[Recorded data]
* START *

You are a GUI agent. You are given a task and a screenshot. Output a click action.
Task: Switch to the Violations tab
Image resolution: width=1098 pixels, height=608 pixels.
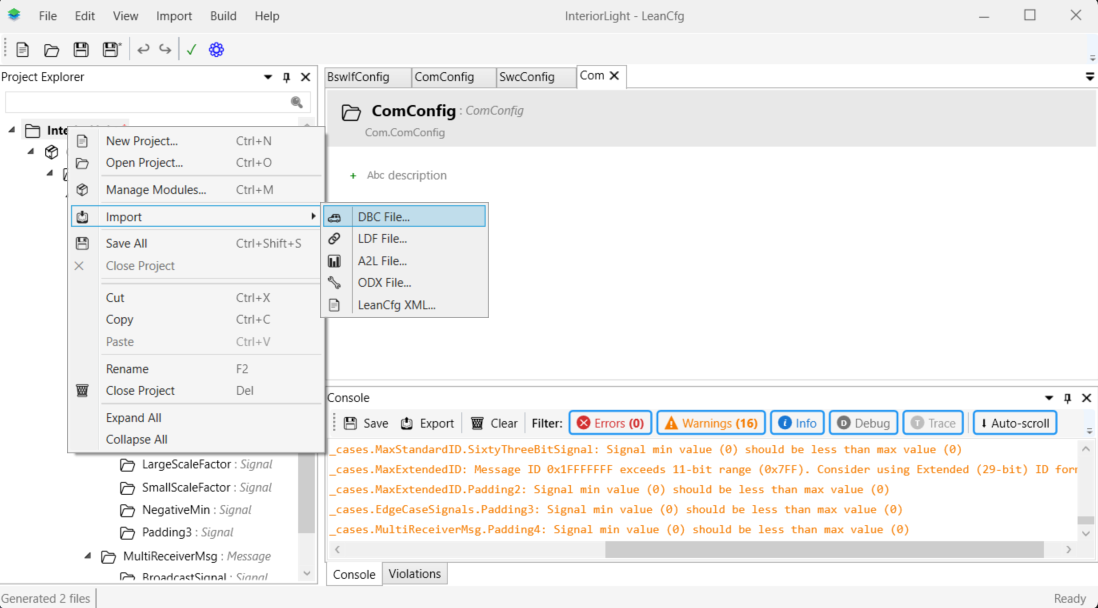[x=414, y=574]
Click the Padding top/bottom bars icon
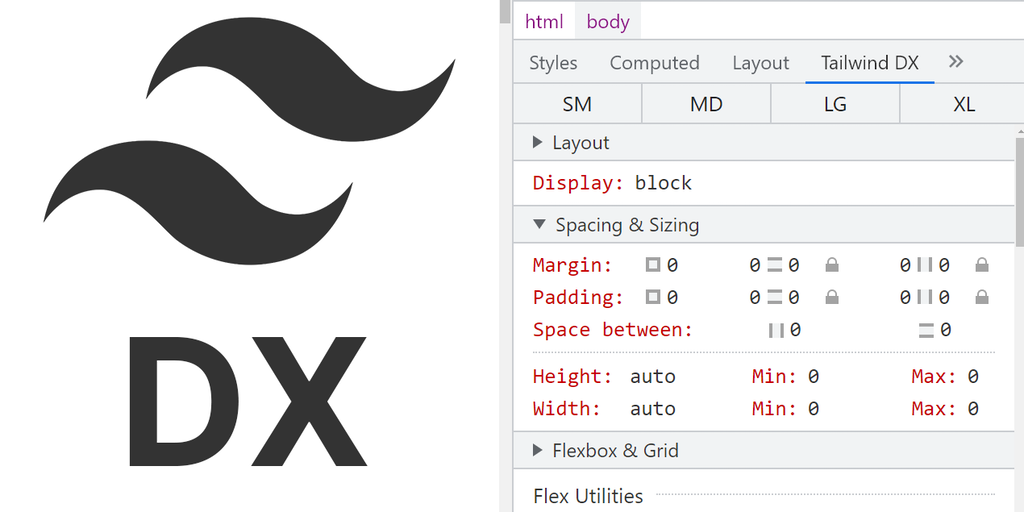Image resolution: width=1024 pixels, height=512 pixels. 774,297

* END *

Rewrite all the records with "Violations" replaced by "Warnings" and everything else unchanged. Leave the pictures out of your answer.

> **Task answer**:
You are a GUI agent. You are given a task and a screenshot. Output a click action.
Task: Switch to the Warnings tab
Image resolution: width=1098 pixels, height=608 pixels.
[x=414, y=574]
Click the Padding top/bottom bars icon
Image resolution: width=1024 pixels, height=512 pixels. 774,297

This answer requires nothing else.